Aristotle v. Plato
Compare and contrast the metaphysical position of Aristotle and Plato. Does Aristotle's work constitute a sharp break with the position laid down by his teacher? Or is the old saying true that he apple does not fall far from the tree?
Although their positions are often elided, the focus of Aristotle and Plato's metaphysical emphases is quite different. Ironically, given that one of his most famous works is called the "Metaphysics," Aristotle is far more interested in the material world than his teacher. Aristotle is much more concerned than Plato with the actual political and social world around him. An additional irony is that Plato is the author of the "Republic," a word used to refer to an actual, political society, not a metaphysical truth about the cosmos. Plato's "Republic," however, is an ideal society, whereby Aristotle attempts to study and critique the real, rather than to place a stress upon the ideal.
Plato stated in the "Republic," in his famous allegory of the cave, that the only thing that mattered in philosophy was studying the realm of ideas and perfect forms, which could be extrapolated and applied to human political organization. As human reality had a three-fold reality of forms, dreams, and materiality, so society was lead by guardians, who were protected by the military soldiers, and finally the bodily needs of the "Republic's" society were satisfied by workers. Aristotle also believed in the existence of forms, or preexisting, ideal and distilled essences of physical realities that human beings could only apprehend dimly in life, like shadows upon the walls of the cave. Aristotle also agreed with Plato on a metaphysical level that the cosmos was of a rational and mathematical design, the result of an orderly plan as reflected in the existence of truth in the absolute and the universality of the forms. But the existence of forms did not mean that the form's truth could or should be reflected in the structure of human governing bodies or society.
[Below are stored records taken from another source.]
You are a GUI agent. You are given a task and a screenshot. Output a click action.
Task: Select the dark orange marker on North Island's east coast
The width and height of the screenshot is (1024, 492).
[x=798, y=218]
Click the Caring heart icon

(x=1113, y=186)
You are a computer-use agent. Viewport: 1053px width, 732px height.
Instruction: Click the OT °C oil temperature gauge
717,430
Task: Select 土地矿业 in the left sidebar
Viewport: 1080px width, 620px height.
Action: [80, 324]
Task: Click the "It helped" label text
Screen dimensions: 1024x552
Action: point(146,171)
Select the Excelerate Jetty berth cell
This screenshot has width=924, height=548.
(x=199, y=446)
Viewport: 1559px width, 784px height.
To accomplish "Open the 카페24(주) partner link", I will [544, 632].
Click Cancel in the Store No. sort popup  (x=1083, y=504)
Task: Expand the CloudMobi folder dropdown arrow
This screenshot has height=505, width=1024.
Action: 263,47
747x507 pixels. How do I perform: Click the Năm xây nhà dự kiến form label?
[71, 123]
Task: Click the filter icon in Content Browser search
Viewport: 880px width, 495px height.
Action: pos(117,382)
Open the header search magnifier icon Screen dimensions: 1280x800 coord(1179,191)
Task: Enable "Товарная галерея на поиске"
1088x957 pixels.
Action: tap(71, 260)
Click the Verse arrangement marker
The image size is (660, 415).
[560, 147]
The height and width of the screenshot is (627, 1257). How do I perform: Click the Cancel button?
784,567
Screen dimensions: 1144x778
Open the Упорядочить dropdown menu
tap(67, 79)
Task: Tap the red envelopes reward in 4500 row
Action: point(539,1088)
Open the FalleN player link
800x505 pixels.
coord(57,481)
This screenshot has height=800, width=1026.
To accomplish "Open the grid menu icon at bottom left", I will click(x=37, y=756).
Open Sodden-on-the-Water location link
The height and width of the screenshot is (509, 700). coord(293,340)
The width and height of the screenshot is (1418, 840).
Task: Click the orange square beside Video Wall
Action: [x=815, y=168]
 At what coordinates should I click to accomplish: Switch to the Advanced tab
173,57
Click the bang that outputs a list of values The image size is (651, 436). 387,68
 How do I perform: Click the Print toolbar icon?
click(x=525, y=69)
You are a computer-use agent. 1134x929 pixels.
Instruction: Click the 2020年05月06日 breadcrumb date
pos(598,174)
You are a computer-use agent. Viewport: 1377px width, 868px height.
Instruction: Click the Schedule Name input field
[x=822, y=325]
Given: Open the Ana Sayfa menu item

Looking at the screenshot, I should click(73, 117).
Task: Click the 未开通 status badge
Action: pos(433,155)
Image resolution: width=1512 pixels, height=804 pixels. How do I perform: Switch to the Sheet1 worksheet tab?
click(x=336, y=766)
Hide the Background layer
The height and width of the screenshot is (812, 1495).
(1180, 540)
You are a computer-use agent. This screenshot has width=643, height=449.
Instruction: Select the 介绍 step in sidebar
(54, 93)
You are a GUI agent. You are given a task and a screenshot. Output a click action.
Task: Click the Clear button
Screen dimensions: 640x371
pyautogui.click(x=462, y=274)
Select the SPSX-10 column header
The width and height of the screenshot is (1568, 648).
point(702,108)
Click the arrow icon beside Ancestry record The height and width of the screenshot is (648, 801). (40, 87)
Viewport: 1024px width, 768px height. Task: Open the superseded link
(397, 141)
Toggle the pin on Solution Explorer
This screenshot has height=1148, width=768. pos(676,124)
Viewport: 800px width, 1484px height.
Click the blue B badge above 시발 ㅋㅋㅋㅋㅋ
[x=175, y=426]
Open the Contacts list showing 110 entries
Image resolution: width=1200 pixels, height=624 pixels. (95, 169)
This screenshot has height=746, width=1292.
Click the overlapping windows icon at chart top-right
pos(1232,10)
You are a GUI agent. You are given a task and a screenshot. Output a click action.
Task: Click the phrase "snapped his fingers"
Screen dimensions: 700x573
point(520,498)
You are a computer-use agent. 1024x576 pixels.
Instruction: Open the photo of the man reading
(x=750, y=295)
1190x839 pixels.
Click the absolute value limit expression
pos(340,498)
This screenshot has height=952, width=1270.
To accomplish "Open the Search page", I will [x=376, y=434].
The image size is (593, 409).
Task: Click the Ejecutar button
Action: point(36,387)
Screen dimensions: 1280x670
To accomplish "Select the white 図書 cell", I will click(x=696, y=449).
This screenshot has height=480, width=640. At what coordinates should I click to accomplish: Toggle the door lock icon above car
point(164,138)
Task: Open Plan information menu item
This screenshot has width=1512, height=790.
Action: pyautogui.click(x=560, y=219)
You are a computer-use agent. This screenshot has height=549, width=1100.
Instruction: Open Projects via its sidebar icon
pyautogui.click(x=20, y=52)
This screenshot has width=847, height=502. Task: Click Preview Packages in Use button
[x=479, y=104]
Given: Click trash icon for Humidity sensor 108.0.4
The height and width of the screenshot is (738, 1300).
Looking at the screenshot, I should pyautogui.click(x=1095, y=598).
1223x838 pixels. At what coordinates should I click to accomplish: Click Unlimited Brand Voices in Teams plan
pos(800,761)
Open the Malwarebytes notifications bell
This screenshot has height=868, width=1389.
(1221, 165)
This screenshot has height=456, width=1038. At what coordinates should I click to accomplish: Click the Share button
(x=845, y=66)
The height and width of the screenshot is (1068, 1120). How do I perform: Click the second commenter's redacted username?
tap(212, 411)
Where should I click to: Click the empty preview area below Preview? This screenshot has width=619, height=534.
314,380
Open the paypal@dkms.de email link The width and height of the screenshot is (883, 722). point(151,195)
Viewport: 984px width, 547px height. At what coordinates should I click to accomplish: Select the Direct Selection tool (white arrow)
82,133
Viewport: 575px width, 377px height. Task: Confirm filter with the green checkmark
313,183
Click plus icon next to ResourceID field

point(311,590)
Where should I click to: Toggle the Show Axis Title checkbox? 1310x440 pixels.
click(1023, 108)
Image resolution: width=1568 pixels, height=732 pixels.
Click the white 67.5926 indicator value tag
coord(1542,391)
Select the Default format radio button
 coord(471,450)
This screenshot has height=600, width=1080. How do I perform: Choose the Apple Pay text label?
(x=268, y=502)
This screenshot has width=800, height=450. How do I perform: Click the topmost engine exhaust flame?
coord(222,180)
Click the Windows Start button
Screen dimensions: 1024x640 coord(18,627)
Aristotle's tendency as a philosopher was to examine, the specific, rather than the general. For instance, Aristotle in his "Ethics" distilled the nature of friendship into three categories, disinterested and mutually beneficial associations being the most perfect and form-like of all human associations, while those friendships based upon social or political self-interest the least perfect. In contrast, Plato attempted to generalize from specifics, creating absolute truths and showing less concern for the specifics of the form's manifestations on earth. Plato thus stressed deductive logic, while Aristotle stressed inductive logic. Plato stressed mathematics, as is evident in his "Phaedo," where a young slave boy who is utterly uneducated is talked through a geometric proof by his mentor Socrates. Aristotle stressed the detailed empirical investigations of nature by philosophy in both the human and animal worlds. By studying the organizations of the natural world he believed he better understood the evolving political and historical worlds around him.